— START OF Input rows —

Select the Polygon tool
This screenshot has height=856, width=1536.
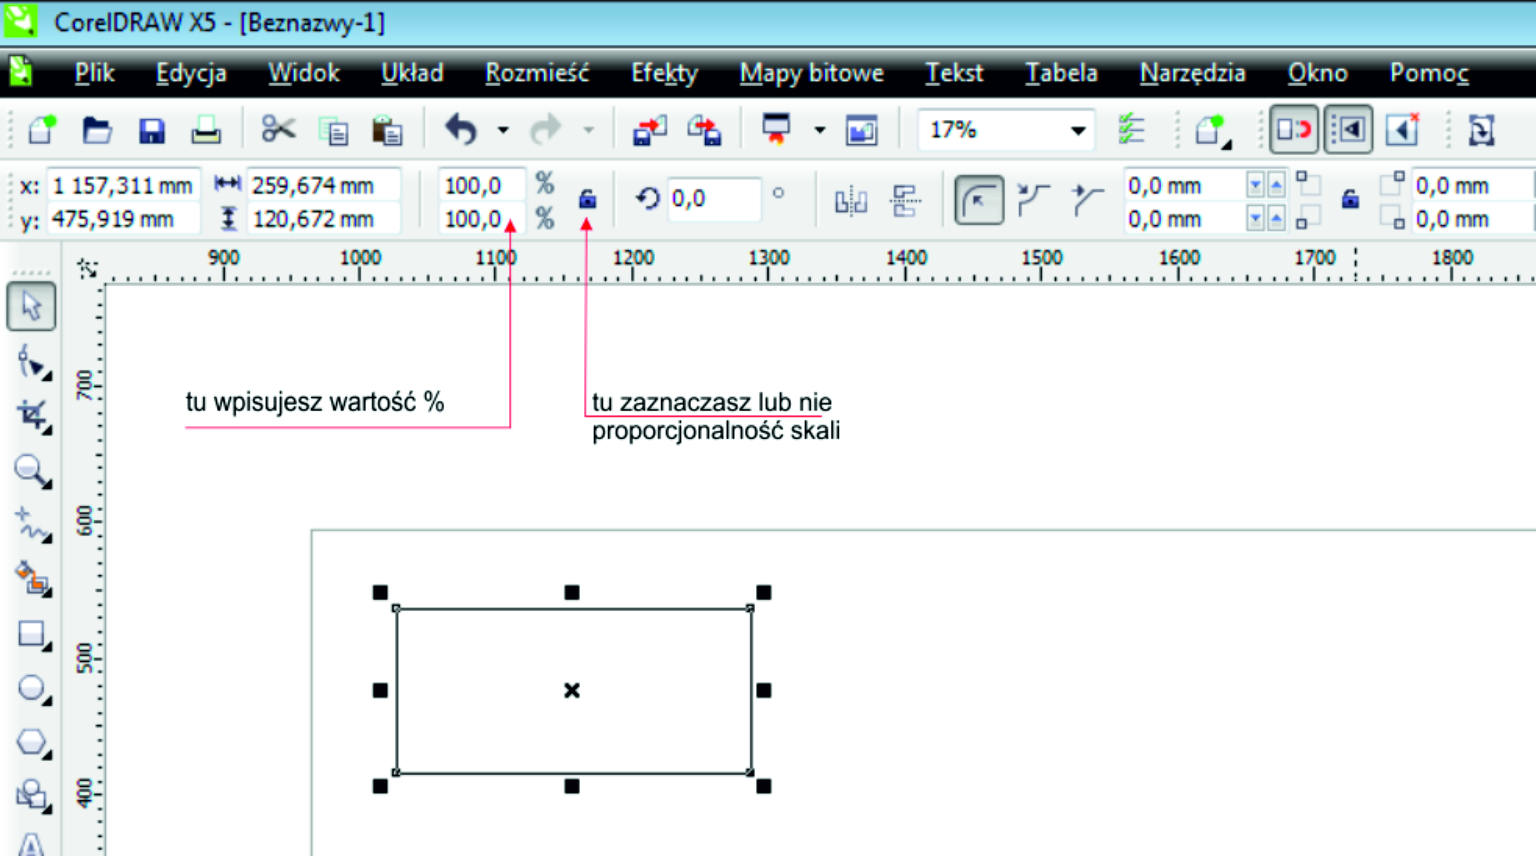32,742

— END OF Input rows —
— START OF Input rows —

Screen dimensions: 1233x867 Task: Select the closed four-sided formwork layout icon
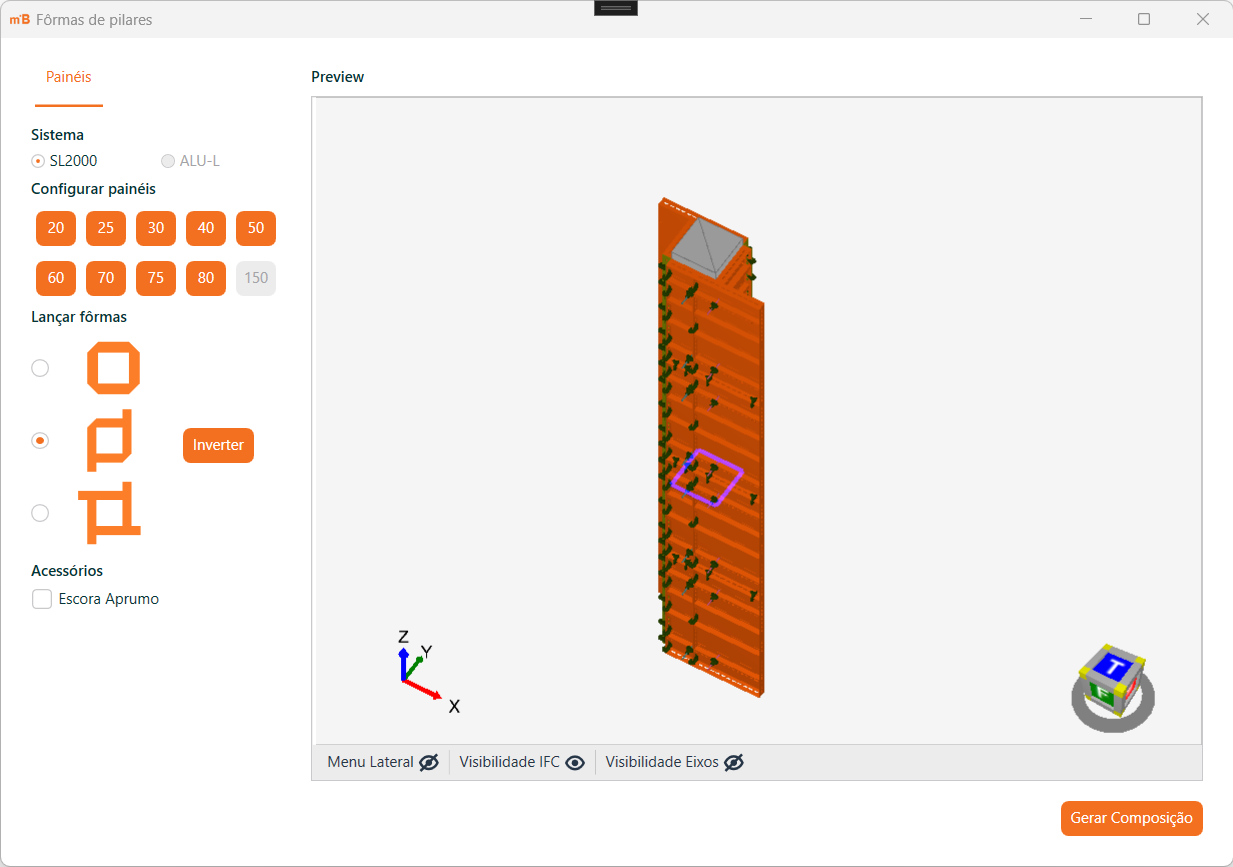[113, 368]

— END OF Input rows —
— START OF Input rows —

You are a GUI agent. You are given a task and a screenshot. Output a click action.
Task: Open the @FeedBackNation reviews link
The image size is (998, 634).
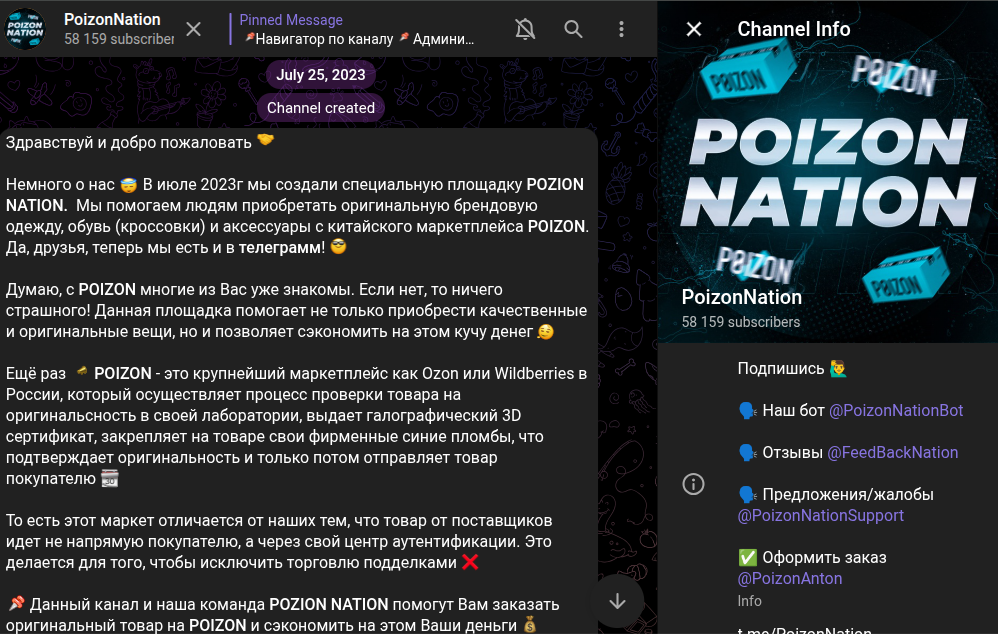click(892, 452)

— END OF Input rows —

* _Work instructions_
Count the lines in the entries above that contain the string "Select", matching case exactly. Reply with the number alone.

* _Response to this task_
2